-- Begin PASSAGE --

Defendants request two categories of information in their motion for a bill of particulars: 1) “the names of all alleged co-conspirators (companies and individuals) referenced in the Indictment, including individuals by and through whom the government alleges the companies acted” and 2) “the names of any employees allegedly targeted and/or affected by the alleged conspiracy.” Mot. for Bill of Particulars at 2.

Defendants argue that without this information, the Government has not provided adequate notice of the scope of the conspiracy. Id. Defendants argue that the voluminous (700,000 plus page) discovery in this case, dozens of co-conspirators, nine-year alleged length of the conspiracy, lack of conceivable danger to co-conspirators, and lack of harm to the Government demonstrate that a bill of particulars identifying the co-conspirators is warranted. Id. at 5-9. Additionally, Defendants argue that, for many of the same reasons, the Government should provide a list of the individuals allegedly impacted by the conspiracy. Id. at 9-12. Defendants emphasize that they had requested this information from the Government, but the Government only provided a limited answer and directed Defendants to review the discovery provided. Id.

The Government emphasizes that it has produced electronic, text-searchable documents in discovery, as well as indices describing the categories of documents and their corresponding Bates numbers. Opp'n to Mot. for Bill of Particulars at 3-4. The Government argues that requests such as Defendants are routinely denied in conspiracies and the older case law that Defendants rely on is less persuasive in light of developments in discovery, such as electronic, searchable documents. Id. at 6-7, 7 n.4. Additionally, the Government argues that the names of all unindicted co-conspirators are not necessary for Defendants to be on notice of the crime alleged in the Indictment because the Indictment is detailed and Defendants have access to the names of co-conspirators in the discovery already provided. Id. at 8-15. Finally, the Government argues Defendants have not demonstrated a need for the names of all individuals subject to or affected by the alleged conspiracy because the Indictment appropriately identifies the scope of the conspiracy and the Government, in a recent letter response to Defendants, defined what it meant by “other skilled-labor employees.” Id. at 15-18.

In their reply, Defendants emphasize that the issue of notice is exacerbated in this case because the alleged start date of the conspiracy precedes the Government's 2016 guidance that publicly stated it would be prosecuting no-poach agreements criminally. Reply in Supp. of Mot. for Bill of Particulars at 1. Defendants argue that the requested information is necessary to understanding the charged conduct because the conspiracy spans nine years and involves individuals at six different companies. Id. at 5. Additionally, Defendants argue that the volume of the Government's discovery weighs in favor of a bill of particulars, despite the fact that it is text searchable, because “nothing in the discovery can possibly identify who the government contends was a co-conspirator.” Id. at 6. Defendants emphasize that knowing the “general outline of the alleged conspiracy” is not helpful because it is impossible to search the voluminous discovery for information related to “routing business functions such as hiring and recruiting.” Id.

-- End PASSAGE --

**TASK LIST:**
- a) From the bill-of-particulars passage, set down the part that opens with the words containing "Defendants request two" and closes with "Particulars at 2.".
- b) Translate this sentence from the bill-of-particulars passage into Spanish: "Defendants argue that without this information, the Government has not provided adequate notice of the scope of the conspiracy."

-- Begin DATA SHOWN --

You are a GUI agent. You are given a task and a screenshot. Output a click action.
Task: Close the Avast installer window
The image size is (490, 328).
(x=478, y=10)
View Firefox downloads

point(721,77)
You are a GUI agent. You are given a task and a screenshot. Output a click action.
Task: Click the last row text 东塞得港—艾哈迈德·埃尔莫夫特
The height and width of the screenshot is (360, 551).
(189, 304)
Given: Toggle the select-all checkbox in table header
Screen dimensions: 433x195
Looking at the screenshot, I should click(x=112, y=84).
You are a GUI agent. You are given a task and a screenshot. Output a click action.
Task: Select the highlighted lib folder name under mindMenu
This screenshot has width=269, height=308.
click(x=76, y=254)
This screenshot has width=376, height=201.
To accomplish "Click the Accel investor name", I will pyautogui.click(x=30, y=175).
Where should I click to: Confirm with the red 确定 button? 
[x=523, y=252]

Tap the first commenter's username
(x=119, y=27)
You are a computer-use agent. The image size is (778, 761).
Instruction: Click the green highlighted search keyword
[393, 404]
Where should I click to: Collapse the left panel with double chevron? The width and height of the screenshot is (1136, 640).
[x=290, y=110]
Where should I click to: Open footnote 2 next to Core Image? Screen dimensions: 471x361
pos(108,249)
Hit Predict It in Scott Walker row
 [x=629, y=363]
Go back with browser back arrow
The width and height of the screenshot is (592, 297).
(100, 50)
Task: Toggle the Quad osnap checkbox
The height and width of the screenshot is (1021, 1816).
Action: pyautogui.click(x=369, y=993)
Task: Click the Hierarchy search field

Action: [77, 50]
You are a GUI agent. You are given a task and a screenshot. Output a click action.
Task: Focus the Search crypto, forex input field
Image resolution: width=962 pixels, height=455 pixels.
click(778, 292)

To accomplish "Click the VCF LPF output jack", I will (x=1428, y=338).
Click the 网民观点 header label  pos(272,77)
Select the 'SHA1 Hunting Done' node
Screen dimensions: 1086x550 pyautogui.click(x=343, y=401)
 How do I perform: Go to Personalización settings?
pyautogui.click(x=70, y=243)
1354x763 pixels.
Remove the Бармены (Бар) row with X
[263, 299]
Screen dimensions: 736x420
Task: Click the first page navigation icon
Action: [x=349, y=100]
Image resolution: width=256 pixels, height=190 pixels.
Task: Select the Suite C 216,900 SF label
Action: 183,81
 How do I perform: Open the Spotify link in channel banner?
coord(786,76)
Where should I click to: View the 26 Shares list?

-- End DATA SHOWN --

**COMPLETE ANSWERS:**
- a)
Defendants request two categories of information in their motion for a bill of particulars: 1) “the names of all alleged co-conspirators (companies and individuals) referenced in the Indictment, including individuals by and through whom the government alleges the companies acted” and 2) “the names of any employees allegedly targeted and/or affected by the alleged conspiracy.” Mot. for Bill of Particulars at 2.

- b) Los acusados sostienen que, sin esta información, el Gobierno no ha proporcionado una notificación adecuada sobre el alcance de la conspiración.